Şerife Ayabak, her 15 Temmuz’da intiharın eşiğine geldiğini belirterek, “Mahir’im yanımda olmadığı için hayatımda anlam kalmadı” diyor. Oğlunun anısını yaşatmak için çeşitli etkinliklere katıldığını, şehitlik mekanlarını ziyaret ettiğini belirten Ayabak, “Mahir, sadece benim oğlum değil, tüm milletin evladı. Herkesin ona sahip çıkmasını isterim” dedi. 15 Temmuz gecesi yaşanan olayları hala her an aklında canlandırdığını ifade eden Şerife Ayabak, o günü yaşanan travmanın kolay kolay geçmeyeceğini vurguluyor. Bu süreçte, toplumun da bu acıyı yaşadığını ve asla unutmaması gerektiğini düşünüyor.
Şehit anneleri, toplumun gözünde ayrı bir yere sahip. Onlar, sadece kendi çocuklarını değil, birçok insanın güvenliğini de savunmuş olan kahramanlardır. Mahir’in annesi, şehitlerin hatıralarını yaşatmak için tüm Türkiye’nin bu acı haçlığı üzerlerinde taşıdığını özellikle belirtiyor. Keza, 15 Temmuz’dan sonra yaşanan sokak olayları ve toplumsal hareketlilikler, birçok kişinin hayatında değişikliğe neden oldu ve bu değişim, ebeveynlerde tarifsiz bir hüzne yol açtı.
Son olarak, yaşadığı travmayı en iyi şekilde anlatan cümlelerden biri “Zaman geçtikçe hissettiğim acı azalmıyor, aksine büyüyor” ifadesini paylaşan Şerife Ayabak, tüm annelere seslenerek, “Evlatlarımız bizim en değerli varlıklarımızdır.

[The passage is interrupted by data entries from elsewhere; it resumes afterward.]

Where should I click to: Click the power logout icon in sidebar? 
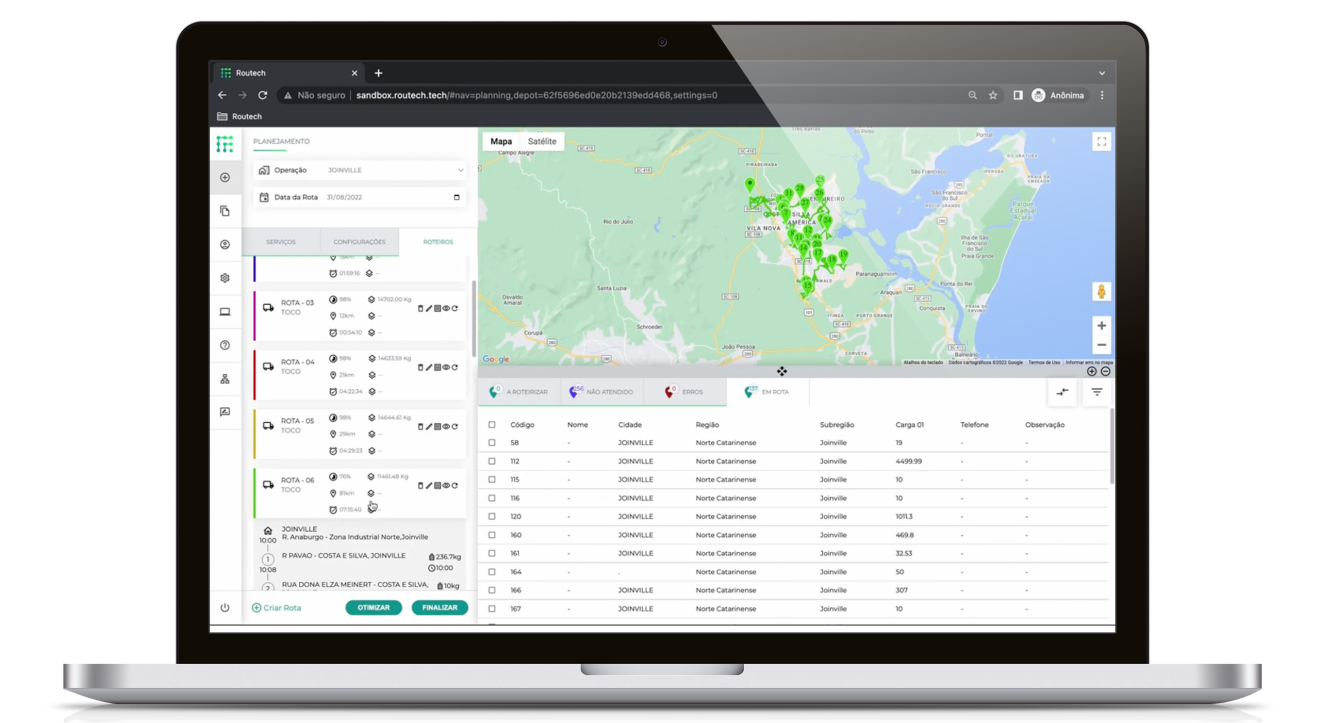tap(225, 608)
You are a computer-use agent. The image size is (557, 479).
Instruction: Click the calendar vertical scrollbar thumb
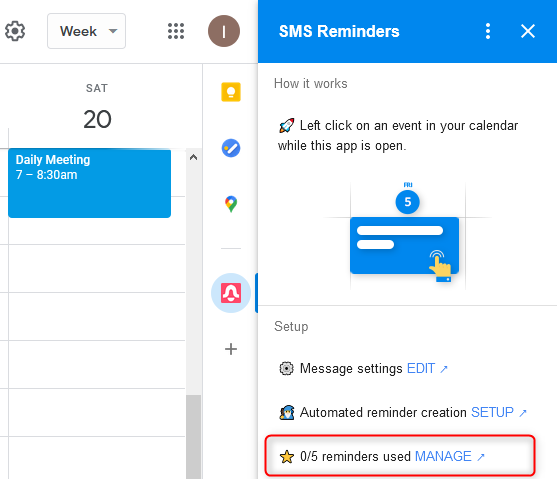[x=193, y=437]
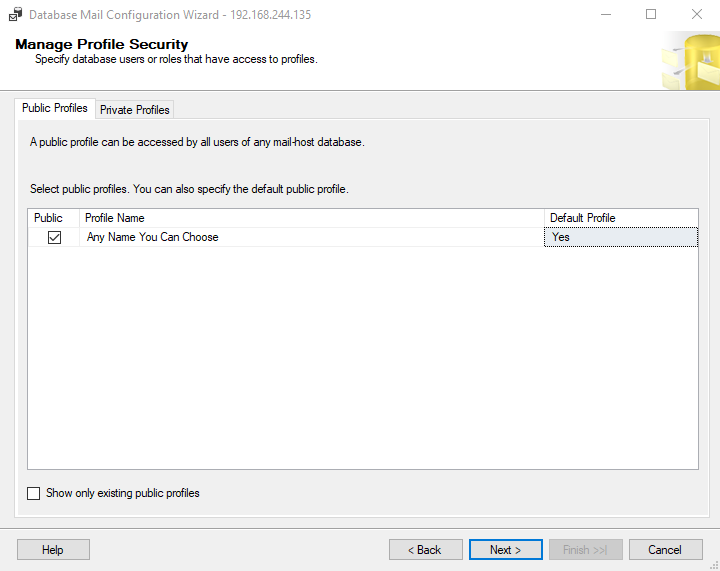Image resolution: width=720 pixels, height=571 pixels.
Task: Go Back to the previous page
Action: [426, 549]
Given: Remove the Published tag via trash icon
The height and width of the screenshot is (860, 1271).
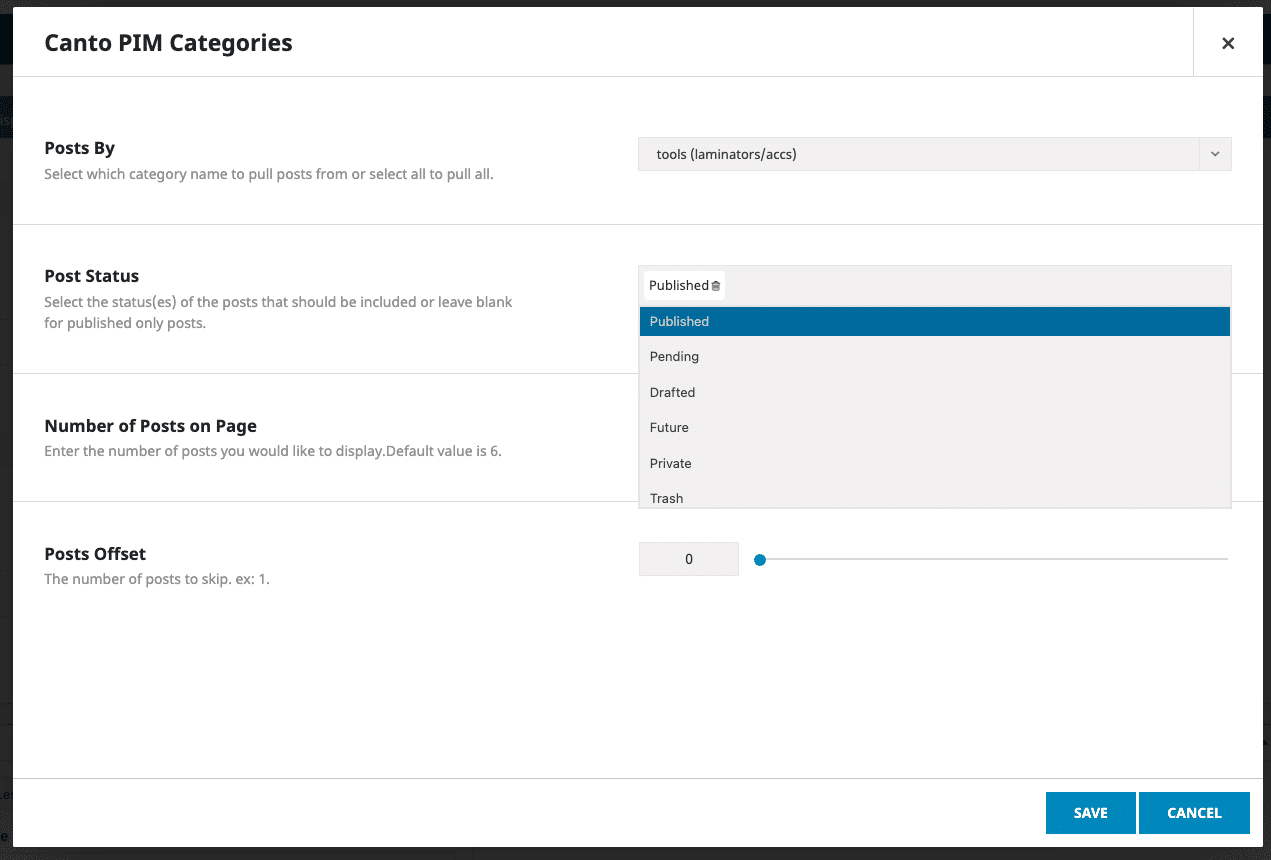Looking at the screenshot, I should [716, 286].
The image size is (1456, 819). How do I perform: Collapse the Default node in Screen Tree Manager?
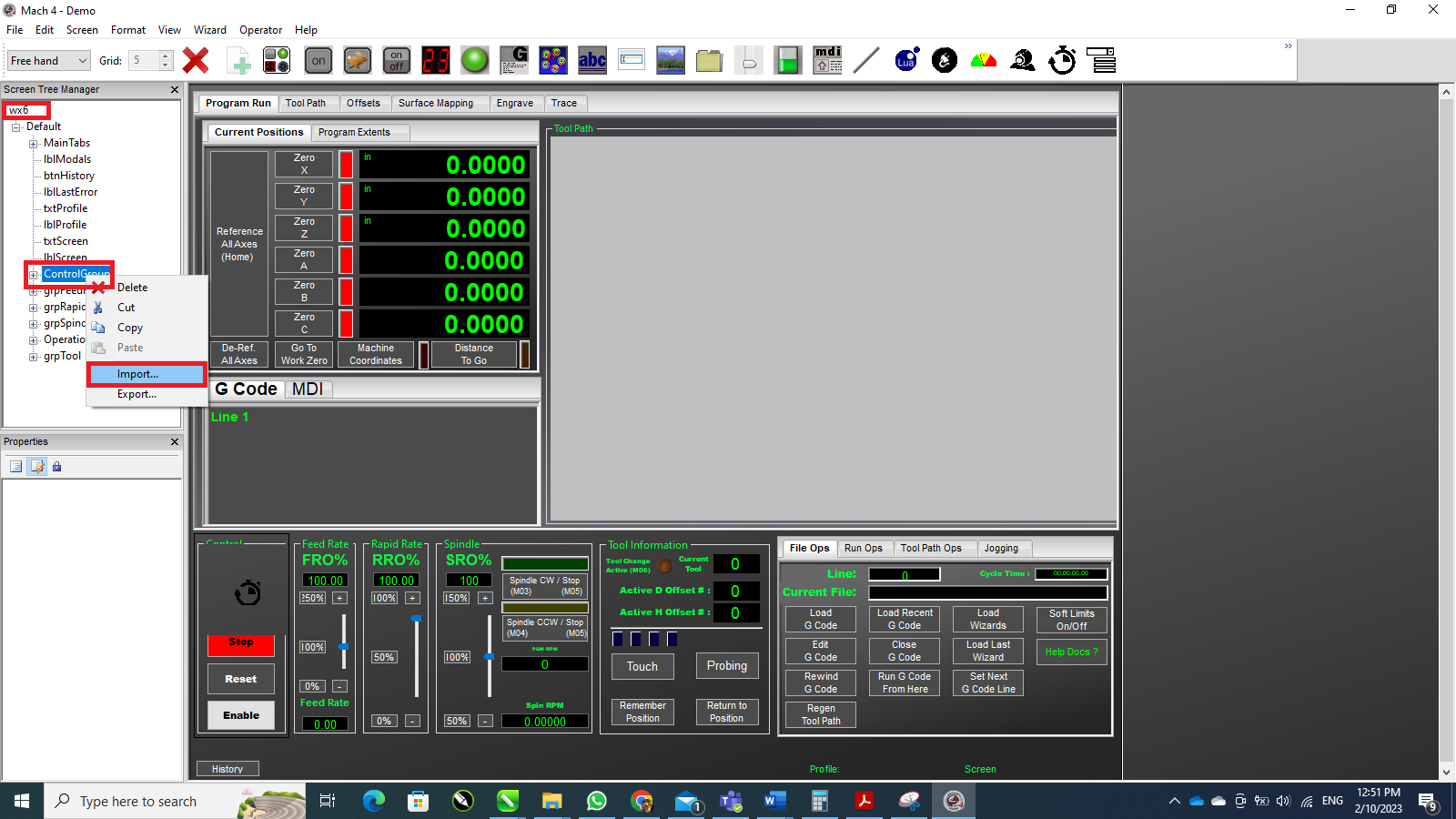click(16, 126)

Onların hatırası her zaman kalbimizde kalacaktır. Unutmayalım ki, şehitler ölmez, vatan bölünmez” diyerek, toplumun çalkantılı dönemlerinde birbirine daha fazla sahip çıkması gerektiğinin altını çiziyor.
15 Temmuz'un üzerinden yıllar geçse de, Mahir Ayabak'ın annesinin yaşadığı acı, her yıl yeniden tazeleniyor. Bu tür acıların yaşanmasını istemeyen, barış ve kardeşlik ortamında büyüyen bir toplum dileğiyle, Mahir gibi kahramanların anısını yaşatmak, her bireyin ortak sorumluluğu olmalıdır. Onların hayatı, bizlere düşen yükümlüklerin bilincinde bir ulus olabilmemiz adına önemli bir ders niteliğindedir.